Group exhibition of Indian artists
Villa Boutiques & Restaurant (within ARTBAT FEST 9, Almaty)
08/25 - 09/09/2018
Artists: Yogesh Barve, Amol K Patil, Pisurwo Jitendra Suralkar, Naresh Kumar, Sucheta Ghatge, Ranjeeta Kumari, Prabhakar Kamble, Parul Sinha, Harikrishna Katragadda, Saviya Lopes & Maithili Bawkar, Aman Negi & Ashwam Salokhe, and Pierrick Mouton
Curator: Bayan Shaikh
Project Director: Vladislav Sludskiy
The title of the exhibition is based on a main theme of this year’s ARTBAT FEST (Almaty, Kazakhstan) edition – Water. By attaching Turf element to it, the exhibition is referring to the basic function of the material - filtration of water. Turf naturally absorbs heavy metals and other impurities from it. The exhibition here plays a role of an “arena of exchange”, a term introduced by the French curator Nicolas Bourriaud, or an open dialogue between two very different cities – Almaty and Mumbai. The artists in Turf Water recreate Indian realities in an attempt to find an unreliable and almost non-existent balance between the problems that surround water and solutions for it. Turf Water is a contemplation over relationship of man and nature, darkened by uncertain catastrophe, pressurized by disasters and forces we cannot control. (Or can we?) The exhibition is trying to depict a universe in which water would be used as a political instrument in the context of modern India and broadly – the world. It is a story of abandonment, racial, class and religious discrimination, as well as the division of sex and sexuality.
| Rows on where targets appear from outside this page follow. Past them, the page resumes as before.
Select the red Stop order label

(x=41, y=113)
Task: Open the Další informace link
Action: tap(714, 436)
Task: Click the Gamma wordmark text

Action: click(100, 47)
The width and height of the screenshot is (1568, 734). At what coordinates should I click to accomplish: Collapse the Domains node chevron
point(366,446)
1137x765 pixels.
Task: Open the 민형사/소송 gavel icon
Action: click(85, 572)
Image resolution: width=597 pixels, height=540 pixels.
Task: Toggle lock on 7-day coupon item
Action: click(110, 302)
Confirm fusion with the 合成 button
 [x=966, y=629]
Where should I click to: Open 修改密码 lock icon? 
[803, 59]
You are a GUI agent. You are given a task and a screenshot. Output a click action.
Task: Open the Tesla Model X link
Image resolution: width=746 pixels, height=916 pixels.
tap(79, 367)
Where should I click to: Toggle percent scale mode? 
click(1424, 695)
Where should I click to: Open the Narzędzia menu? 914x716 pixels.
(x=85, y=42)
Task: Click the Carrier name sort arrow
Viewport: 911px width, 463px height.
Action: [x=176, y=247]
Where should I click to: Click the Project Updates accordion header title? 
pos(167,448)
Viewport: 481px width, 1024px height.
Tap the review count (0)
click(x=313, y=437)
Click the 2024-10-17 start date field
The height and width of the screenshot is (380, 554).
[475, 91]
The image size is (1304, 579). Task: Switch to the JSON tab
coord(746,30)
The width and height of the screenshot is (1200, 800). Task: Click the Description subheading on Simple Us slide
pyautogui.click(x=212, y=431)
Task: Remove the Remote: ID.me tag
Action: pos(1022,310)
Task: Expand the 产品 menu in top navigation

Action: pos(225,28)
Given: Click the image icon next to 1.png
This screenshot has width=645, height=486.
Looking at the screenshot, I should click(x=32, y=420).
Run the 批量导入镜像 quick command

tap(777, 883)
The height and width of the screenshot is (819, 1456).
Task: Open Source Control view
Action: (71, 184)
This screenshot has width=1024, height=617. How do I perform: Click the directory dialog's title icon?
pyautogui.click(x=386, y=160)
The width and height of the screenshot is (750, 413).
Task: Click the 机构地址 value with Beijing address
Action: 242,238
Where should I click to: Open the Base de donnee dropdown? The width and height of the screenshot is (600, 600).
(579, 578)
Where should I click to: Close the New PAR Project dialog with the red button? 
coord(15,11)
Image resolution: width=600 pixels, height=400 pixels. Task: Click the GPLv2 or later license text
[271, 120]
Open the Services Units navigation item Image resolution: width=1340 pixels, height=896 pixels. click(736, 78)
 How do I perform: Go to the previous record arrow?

Some of the artworks in the exhibition were selected for their connection to the theme of Water, pollution, and dogmas, we blindly follow. Other works made reference to daily life of Dalits, their problems, for whom water has been one of the reasons for caste discrimination, as it is happening right now in the state of Kerala, India. A common thread throughout was the way in which these artists demonstrate an active social engagement in discussions of contemporary India. Turf Water is a peculiar form of realism, which emerges from an interest in archaic traditions and contemporary practices. It is hoped that Turf Water here can begin and continue the discourse and transformation for the better future.